Zining Zhu, Bai Li, Yang Xu, Frank Rudzicz

TL;DR
This paper investigates how interpretable writing features can predict the impact and publication venues of AI papers, offering scalable insights into academic paper quality assessment.
Contribution
It introduces a set of writing features and demonstrates their effectiveness in predicting citation counts and publication venues, often outperforming content-based methods.
Findings
Writing features predict conference vs. workshop with up to 90% F1 score.
Features describe writing style more than content.

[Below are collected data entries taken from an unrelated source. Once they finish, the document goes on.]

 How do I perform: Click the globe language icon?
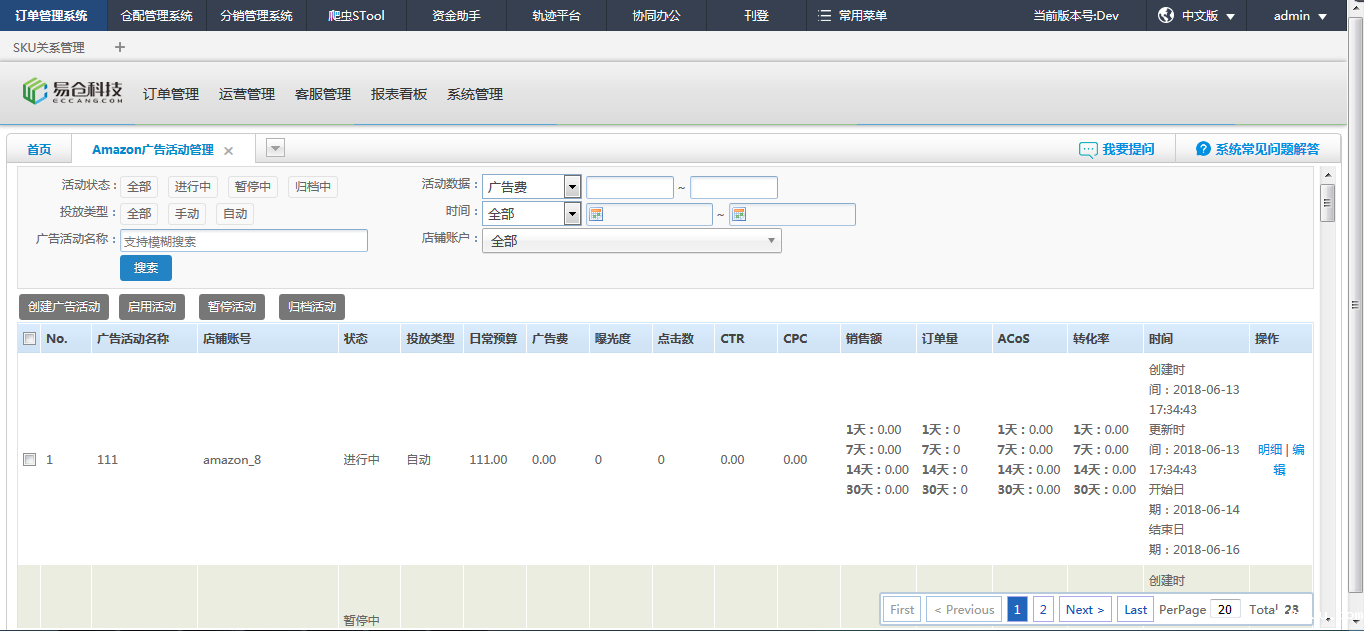pyautogui.click(x=1165, y=16)
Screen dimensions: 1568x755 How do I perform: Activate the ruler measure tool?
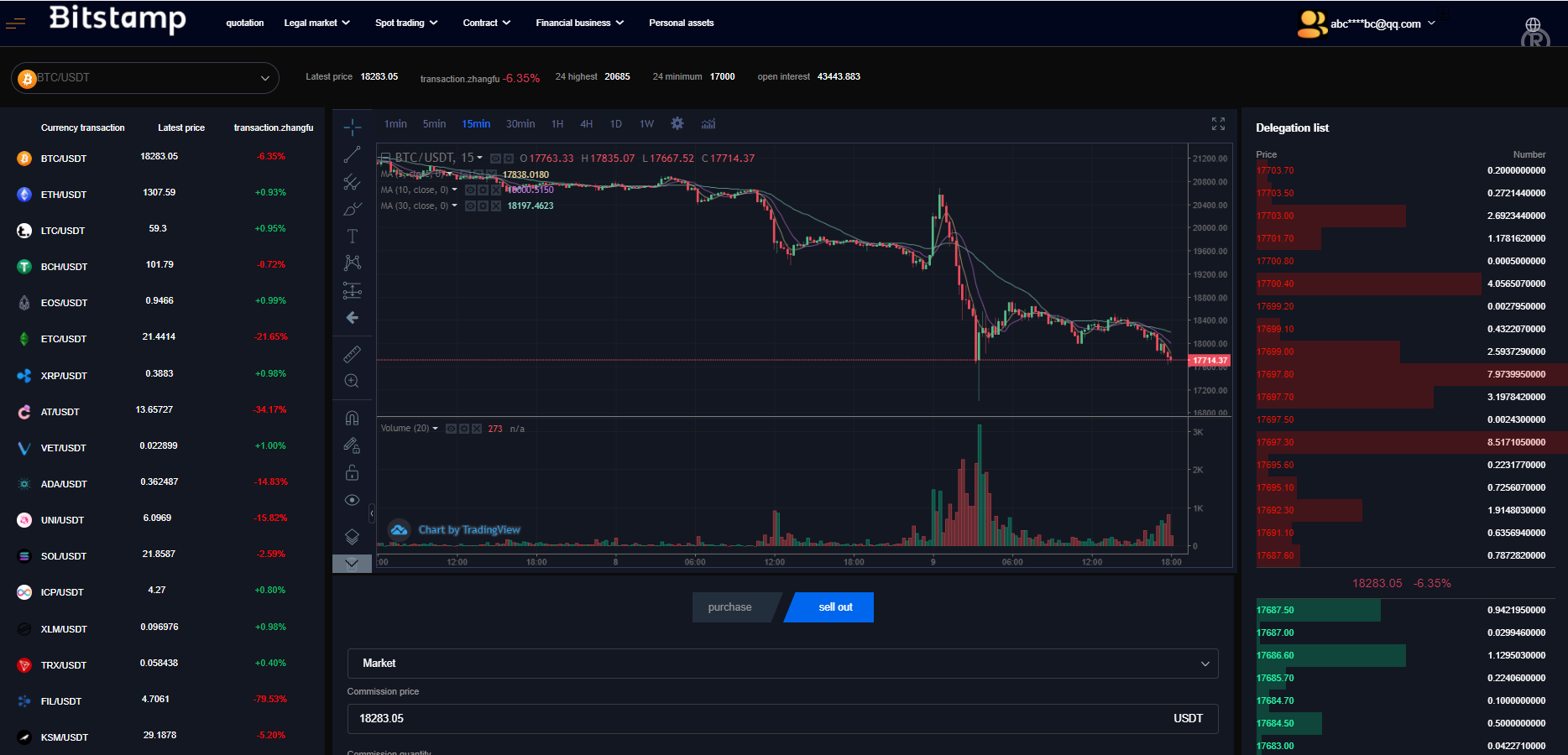(353, 354)
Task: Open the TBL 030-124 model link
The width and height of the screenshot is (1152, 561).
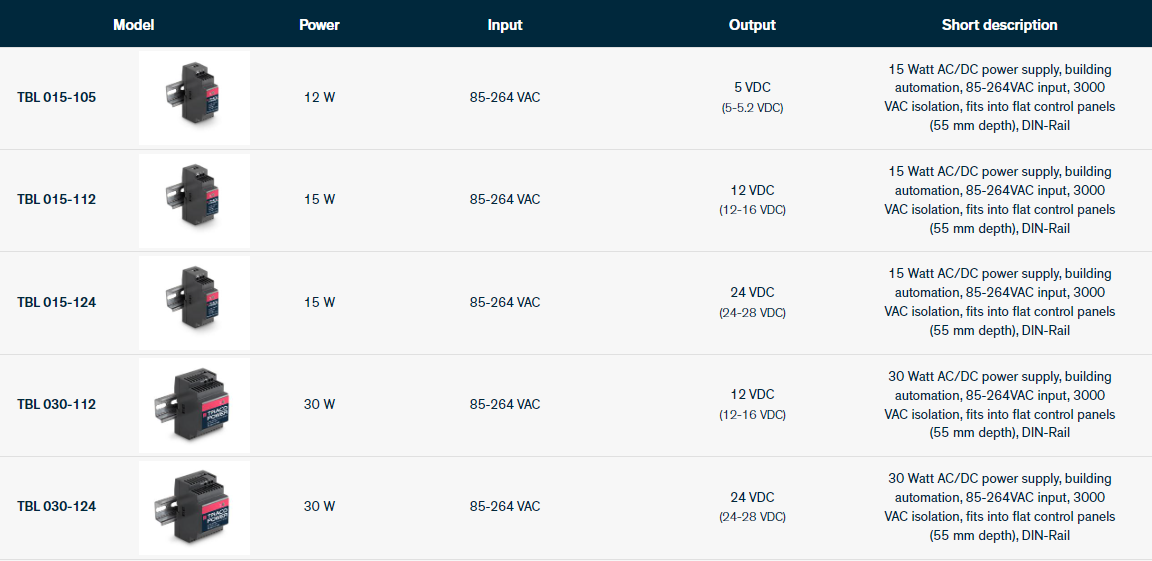Action: pos(57,507)
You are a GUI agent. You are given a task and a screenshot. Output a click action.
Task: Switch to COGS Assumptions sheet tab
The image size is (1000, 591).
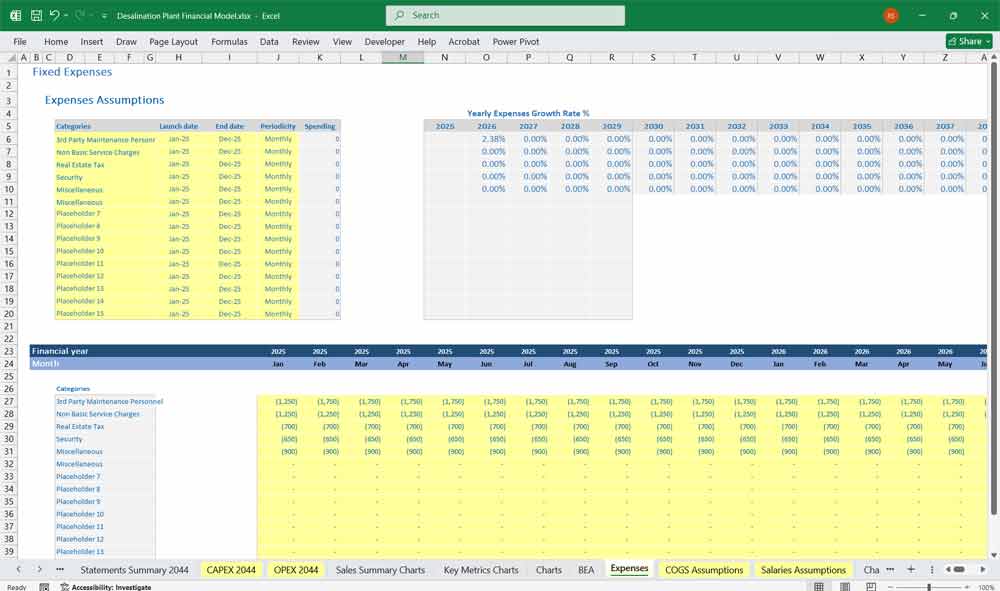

Some features have a causal impact on paper impact.
Abstract
As the numbers of submissions to conferences grow quickly, the task of assessing the quality of academic papers automatically, convincingly, and with high accuracy attracts increasing attention. We argue that studying interpretable dimensions of these submissions could lead to scalable solutions. We extract a collection of writing features, and construct a suite of prediction tasks to assess the usefulness of these features in predicting citation counts and the publication of AI-related papers. Depending on the venues, the writing features can predict the conference vs. workshop appearance with F1 scores up to 60-90, sometimes even outperforming the content-based tf-idf features and RoBERTa. We show that the features describe writing style more than content. To further understand the results, we estimate the causal impact of the most indicative features. Our analysis on writing features…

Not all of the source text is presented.